Hargrave was born 29 January 1850 in Greenwich, England, the second son of John Fletcher Hargrave (later attorney-general of NSW).
He was educated at Queen Elizabeth's Grammar School, Kirkby Lonsdale, Westmorland and although he had shown ability in mathematics at his English school he failed the matriculation examination in Australia.
He emigrated to Australia with his family, arriving in Sydney on 5 November 1865 on the La Hogue.
He circumnavigated Australia on the Ellesmere after being offered a place. and in 1867 took on an engineering apprenticeship with the Australasian Steam Navigation Company in Sydney.
He later on found the experience of great use in constructing his models.
In 1872, as an engineer, he went on a voyage to New Guinea but the Maria was wrecked, and in 1875 he again sailed as an engineer on William John Macleay's expedition to the Gulf of Papua.
From October 1875 to January 1876 he was exploring the hinterland of Port Moresby under Octavius Stone, and in April 1876 went on another expedition under Luigi D'Albertis for over 400 miles up the Fly River on the SS Ellengowan.
He returned to Sydney, joined the Royal Society of New South Wales in 1877, and in 1878 became an assistant astronomical observer at Sydney Observatory.

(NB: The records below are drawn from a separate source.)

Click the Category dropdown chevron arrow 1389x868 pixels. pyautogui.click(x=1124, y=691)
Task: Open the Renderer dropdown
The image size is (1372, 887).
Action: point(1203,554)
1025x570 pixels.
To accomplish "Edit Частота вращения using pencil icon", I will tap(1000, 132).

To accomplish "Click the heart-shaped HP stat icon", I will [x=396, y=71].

He held this position for about five years, retired in 1883 with a moderate competency, and gave the rest of his life to research work.
Among many, three of Hargrave's inventions were particularly significant:
His study of curved aerofoils, particularly designs with a thicker leading edge, the box kite (1893), which greatly improved the lift to drag ratio of early gliders and his work on the rotary engine, which powered many early aircraft up until about 1920.
In his career, Hargrave invented many devices, but never applied for a patent on any of them.
He needed the money but he was a passionate believer in scientific communication as a key to furthering progress.
"Workers must root out the idea that by keeping the results of their labors to themselves a fortune will be assured to them.
Patent fees are much wasted money.
The flying machine of the future will not be born fully fledged and capable of a flight for 1000 miles or so.
Like everything else it must be evolved gradually.
The first difficulty is to get a thing that will fly at all.
When this is made, a full description should be published as an aid to others.
Excellence of design and workmanship will always defy competition".
Of great significance to those pioneers working toward powered flight, Hargrave successfully lifted himself off the ground under a train of four of his box kites at Stanwell Park Beach on 12 November 1894.
Aided by James Swain, the caretaker at his property, the kite line was moored via a spring balance to two sandbags.
He rose 16 feet in a wind speed of 21 mph.
This experiment was widely reported and established the box kite as a stable aerial platform.
Hargrave claimed that "The particular steps gained are the demonstration that an extremely simple apparatus can be made, carried about, and flown by one man; and that a safe means of making an ascent with a flying machine, of trying the same without any risk of accident, and descending, is now at the service of any experimenter who wishes to use it."
This was seen by Abbott Lawrence Rotch of the meteorological observatory at Harvard University who constructed a kite from the particulars in Engineering.
A modification was adopted by the weather bureau of the United States and the use of box-kites for meteorological observations became widespread.
The principle was applied to gliders, and in October 1906 Santos Dumont in a box-kite aeroplane made the first officially recorded flight.
As late as 1909 the box-kite aeroplane was the usual type in Europe.
Hargrave was operated on for appendicitis but suffered peritonitis afterwards and died in July 1915.
He was interred in Waverley Cemetery on the cliffs overlooking the open ocean.